Makushita-joi was in action as well, and saw Daishoho announce himself as an almost certain promotee with his 5th win over low-ranked Shiba. He's not yet guaranteed to go up, however, as only one slot is available so far (via Kakuryu) and the nominal frontrunner remains Tokisakae as a potential zensho promotion after he beat Tanabe to remain undefeated. The other already-KK joi member Kotokuzan wasn't able to pull off win #5 against Hiradoumi, and his promotion case suddenly looks a lot more questionable with potentially as many as four other contenders able to finish ahead of him if he doesn't win his last match. These include Tochimaru, now kachikoshi himself after he prevailed over Roga, and last basho's sekitori Oho who won the MK avoidance battle against yumitori Shohoryu.

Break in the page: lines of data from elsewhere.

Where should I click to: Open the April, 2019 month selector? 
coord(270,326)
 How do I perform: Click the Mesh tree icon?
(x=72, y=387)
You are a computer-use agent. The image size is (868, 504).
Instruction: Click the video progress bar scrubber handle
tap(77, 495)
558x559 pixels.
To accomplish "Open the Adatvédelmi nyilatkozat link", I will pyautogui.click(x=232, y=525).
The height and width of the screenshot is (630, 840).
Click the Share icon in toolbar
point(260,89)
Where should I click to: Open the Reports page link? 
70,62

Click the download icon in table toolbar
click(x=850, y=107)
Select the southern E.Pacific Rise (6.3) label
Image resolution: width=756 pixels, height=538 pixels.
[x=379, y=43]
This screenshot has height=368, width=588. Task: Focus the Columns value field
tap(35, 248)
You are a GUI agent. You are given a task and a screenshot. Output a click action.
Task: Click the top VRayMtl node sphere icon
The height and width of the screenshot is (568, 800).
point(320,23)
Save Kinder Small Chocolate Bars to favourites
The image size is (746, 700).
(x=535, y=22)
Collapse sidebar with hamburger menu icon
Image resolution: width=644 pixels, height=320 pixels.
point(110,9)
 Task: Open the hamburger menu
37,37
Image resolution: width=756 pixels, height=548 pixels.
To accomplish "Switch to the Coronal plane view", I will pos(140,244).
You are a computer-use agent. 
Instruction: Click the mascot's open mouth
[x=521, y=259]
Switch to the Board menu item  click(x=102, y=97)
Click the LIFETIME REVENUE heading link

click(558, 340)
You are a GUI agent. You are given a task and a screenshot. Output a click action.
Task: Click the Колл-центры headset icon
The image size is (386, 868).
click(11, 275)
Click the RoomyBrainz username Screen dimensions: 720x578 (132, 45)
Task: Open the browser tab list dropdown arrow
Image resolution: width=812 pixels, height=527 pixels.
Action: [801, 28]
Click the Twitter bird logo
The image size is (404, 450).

(1)  4-7  Mitoryu       J9
                        J10  Yago          3-8  (3)
(3)  3-8  Tohakuryu     J11  Takakento     6-5  (o)
(2)  5-6  Chiyonoumi    J12  Nishikifuji   4-7  (3)
(1)  6-5  Jokoryu       J13  Nishikigi     5-6  (2)
(3)  5-6  Bushozan      J14  Ichiyamamoto  7-4  (1)

                        Ms1
     3-3  Oho           Ms2  Daishoho      5-1
     4-2  Kotokuzan     Ms3  Shohoryu      2-4  (x)
     4-2  Tochimaru     Ms4
                        Ms5
     3-3  Roga          Ms6  Murata        3-3
                        Ms7  Kaisho        4-2
                        ...
(x)  4-2  Shiba         Ms11
                        Ms12 Hiradoumi     5-1
                        ...
     6-0  Tokisakae     Ms15

And just like that we're back to needing makushita rikishi filling in on the juryo schedule after maegashira Kotoshoho's return. Tochimaru gets the first call-up, against Jokoryu.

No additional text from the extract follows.